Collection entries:
——————————
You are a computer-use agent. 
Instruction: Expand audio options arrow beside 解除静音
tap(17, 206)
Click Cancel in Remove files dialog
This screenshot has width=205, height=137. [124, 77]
——————————
### TASK DESCRIPTION:
Without any change, reproduce the data in full.

### SOLUTION TO THIS EXERCISE:
You are a computer-use agent. 
Instruction: Expand audio options arrow beside 解除静音
tap(17, 206)
Click Cancel in Remove files dialog
This screenshot has width=205, height=137. [124, 77]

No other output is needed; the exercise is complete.